PROBLEM
Transcribe every item that follows verbatim, line for line.

Stored data entries
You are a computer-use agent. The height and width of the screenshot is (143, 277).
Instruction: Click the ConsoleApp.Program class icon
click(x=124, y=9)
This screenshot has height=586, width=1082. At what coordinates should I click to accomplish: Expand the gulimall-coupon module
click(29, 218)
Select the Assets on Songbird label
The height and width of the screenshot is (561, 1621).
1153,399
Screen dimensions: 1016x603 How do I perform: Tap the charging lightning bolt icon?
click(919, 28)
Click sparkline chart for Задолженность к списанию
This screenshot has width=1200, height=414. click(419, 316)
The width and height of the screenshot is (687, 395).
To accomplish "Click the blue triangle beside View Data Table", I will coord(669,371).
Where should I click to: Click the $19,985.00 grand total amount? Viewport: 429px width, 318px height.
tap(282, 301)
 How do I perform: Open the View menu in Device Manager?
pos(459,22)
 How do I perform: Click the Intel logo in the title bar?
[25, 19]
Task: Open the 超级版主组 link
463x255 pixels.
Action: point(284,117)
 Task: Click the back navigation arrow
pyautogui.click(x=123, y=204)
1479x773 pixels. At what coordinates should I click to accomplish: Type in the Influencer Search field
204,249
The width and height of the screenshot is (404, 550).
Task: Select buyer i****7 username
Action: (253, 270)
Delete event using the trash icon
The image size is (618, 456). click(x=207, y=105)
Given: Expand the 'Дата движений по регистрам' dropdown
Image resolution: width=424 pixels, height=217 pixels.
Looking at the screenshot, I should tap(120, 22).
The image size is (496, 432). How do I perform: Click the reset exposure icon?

THE COMPLETED TASK
You are a computer-use agent. The height and width of the screenshot is (143, 277).
Instruction: Click the ConsoleApp.Program class icon
click(x=124, y=9)
This screenshot has height=586, width=1082. At what coordinates should I click to accomplish: Expand the gulimall-coupon module
click(29, 218)
Select the Assets on Songbird label
The height and width of the screenshot is (561, 1621).
1153,399
Screen dimensions: 1016x603 How do I perform: Tap the charging lightning bolt icon?
click(919, 28)
Click sparkline chart for Задолженность к списанию
This screenshot has width=1200, height=414. click(419, 316)
The width and height of the screenshot is (687, 395).
To accomplish "Click the blue triangle beside View Data Table", I will coord(669,371).
Where should I click to: Click the $19,985.00 grand total amount? Viewport: 429px width, 318px height.
tap(282, 301)
 How do I perform: Open the View menu in Device Manager?
pos(459,22)
 How do I perform: Click the Intel logo in the title bar?
[25, 19]
Task: Open the 超级版主组 link
463x255 pixels.
Action: point(284,117)
 Task: Click the back navigation arrow
pyautogui.click(x=123, y=204)
1479x773 pixels. At what coordinates should I click to accomplish: Type in the Influencer Search field
204,249
The width and height of the screenshot is (404, 550).
Task: Select buyer i****7 username
Action: (253, 270)
Delete event using the trash icon
The image size is (618, 456). click(x=207, y=105)
Given: Expand the 'Дата движений по регистрам' dropdown
Image resolution: width=424 pixels, height=217 pixels.
Looking at the screenshot, I should tap(120, 22).
The image size is (496, 432). How do I perform: Click the reset exposure icon?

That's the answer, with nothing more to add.